The effectiveness of ultrasound stimulation in treating Alzheimer's disease (AD) has been reported in previous studies, but the underlying mechanisms remain unclear. This study investigated the effects of ultrasound stimulation on the proportion and function of microglia of different phenotypes, as well as on the levels of inflammatory factors. Additionally, it revealed the alterations in proteomic molecules in the mouse hippocampus following ultrasound stimulation treatment, aiming to uncover potential new molecular mechanisms.

Ultrasound stimulation affects microglial polarization, reduces amyloid plaque load, and enhances levels of anti-inflammatory factors in APP/PS1 mice. Proteomics analysis reveals molecular changes in hippocampal proteins after ultrasound stimulation treatment. The mechanism behind ultrasound stimulation-induced modulation of microglial polarization may be related to changes in mitochondrial oxidative phosphorylation.

Ultrasound stimulation was used to stimulate the hippocampus for 30 min per day for 5 days in the ultrasound stimulation-treated group. Amyloid plaque deposition was measured using immunofluorescence staining. M1 and M2 type microglia were labeled using immunofluorescent double staining, and the ratio was calculated. The levels of Aβ42, IL-10, and TNF-α were determined using ELISA kits. The quantitative proteomics method was employed to explore molecular changes in hippocampal proteins.
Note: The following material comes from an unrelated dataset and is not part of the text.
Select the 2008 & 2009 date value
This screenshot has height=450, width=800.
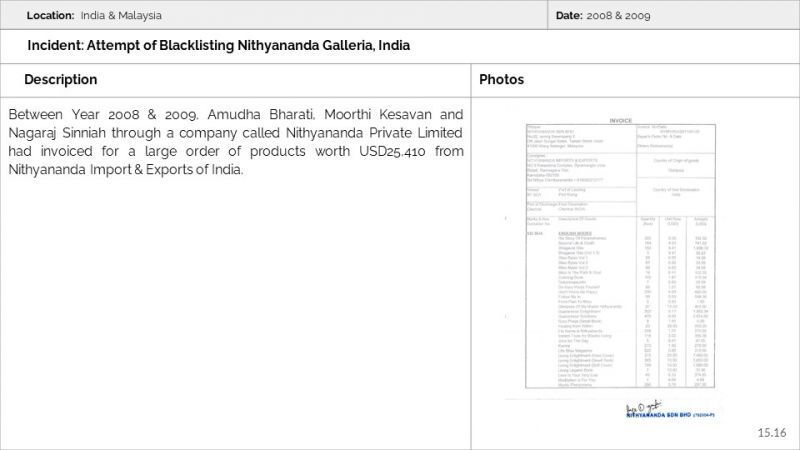(619, 16)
Ultrasound stimulation treatment reduced the average fluorescence intensity of amyloid plaques and the concentration of Aβ42. Compared to the AD group, ultrasound stimulation resulted in a 14% reduction in the proportion of M1 microglia and a 12% increase in the proportion of M2 microglia. The concentration of the anti-inflammatory factor IL-10 was significantly increased in the ultrasound stimulation-treated group. Proteomics analysis revealed 753 differentially expressed proteins between the ultrasound stimulation-treated and AD groups, with most being enriched in the oxidative phosphorylation pathway of mitochondria. Additionally, the activity of cytochrome c oxidase, involved in oxidative phosphorylation, was increased after ultrasound stimulation treatment. Conclusions: Ultrasound stimulation affects microglial polarization, reduces amyloid plaque load, and enhances levels of anti-inflammatory factors in APP/PS1 mice. Proteomics analysis reveals molecular changes in hippocampal proteins after ultrasound stimulation treatment. The mechanism behind ultrasound stimulation-induced modulation of microglial polarization may be related to changes in mitochondrial oxidative phosphorylation.